Directive 1 — From the text on nitrogen testing for corn, return the passage starting at "Other Tools: Additionally, there" and ending at "nitrogen application rates.", unchanged.
Directive 2 — Translate this sentence from the text on nitrogen testing into Spanish: "Adequate soil moisture and warm temperatures are beneficial for mineralization."

Given text —
A Pre-Sidedress Nitrate Test (PSNT): The PSNT is a useful tool for fields that may have N loss from leaching and denitrification. The test provides a measure of the amount of N mineralized from organic N plus the amount of carryover N still present in the soil. Mineralization is the process by which organic N is converted to ammonium-N and nitrate-N, which is then available for plant uptake. Adequate soil moisture and warm temperatures are beneficial for mineralization. However, if late spring temperatures are below normal, the test may underestimate soil N (lower soil test values) because of slower mineralization rates. Sampling for the PSNT should be done when corn is 6 to 12 inches tall.(1) Soil cores should be taken at a depth of 12 inches, with one sample containing 15 to 20 cores. Although some differences exist in university recommendations for interpreting PSNT results, a general rule of thumb is that if soil test results are over 23 to 25 ppm, additional nitrogen is probably not needed.(5) A change of approximately 10 lbs N/acre is recommended for each 1 PPM change in PSNT test levels.(6)
Other Tools: Additionally, there are other available tools, such as chlorophyll leaf meters (SPAD meters), crop sensors, and remote sensing/aerial imagery to detect N deficiencies in season.1 Remote sensing requires good canopy development mid-season and can be accomplished effectively using NDVI (normalized difference vegetative index) cameras on aerial drones or sensors fitted to high clearance N application equipment. The NDVI or NDRE (normalized difference red edge) index for any part of the field is compared to the highest readings in the field (considered the “high N reference”) and variable rate N adjustments can be made to areas of the field N deficient.7 These tools may provide information to aid in determining late-season nitrogen application rates.

Source excerpt —
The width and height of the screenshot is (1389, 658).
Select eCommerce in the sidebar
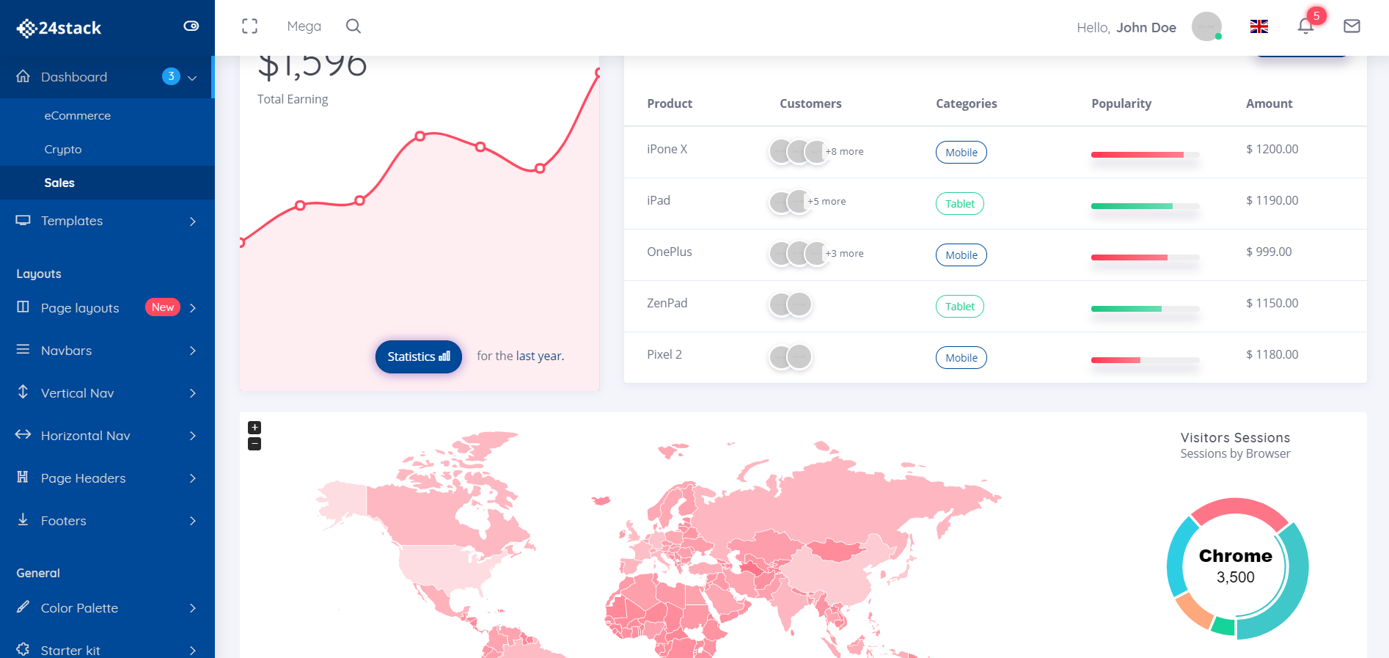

Expected output 1 —
Other Tools: Additionally, there are other available tools, such as chlorophyll leaf meters (SPAD meters), crop sensors, and remote sensing/aerial imagery to detect N deficiencies in season.1 Remote sensing requires good canopy development mid-season and can be accomplished effectively using NDVI (normalized difference vegetative index) cameras on aerial drones or sensors fitted to high clearance N application equipment. The NDVI or NDRE (normalized difference red edge) index for any part of the field is compared to the highest readings in the field (considered the “high N reference”) and variable rate N adjustments can be made to areas of the field N deficient.7 These tools may provide information to aid in determining late-season nitrogen application rates.

Expected output 2 — La humedad adecuada del suelo y las temperaturas cálidas son beneficiosas para la mineralización.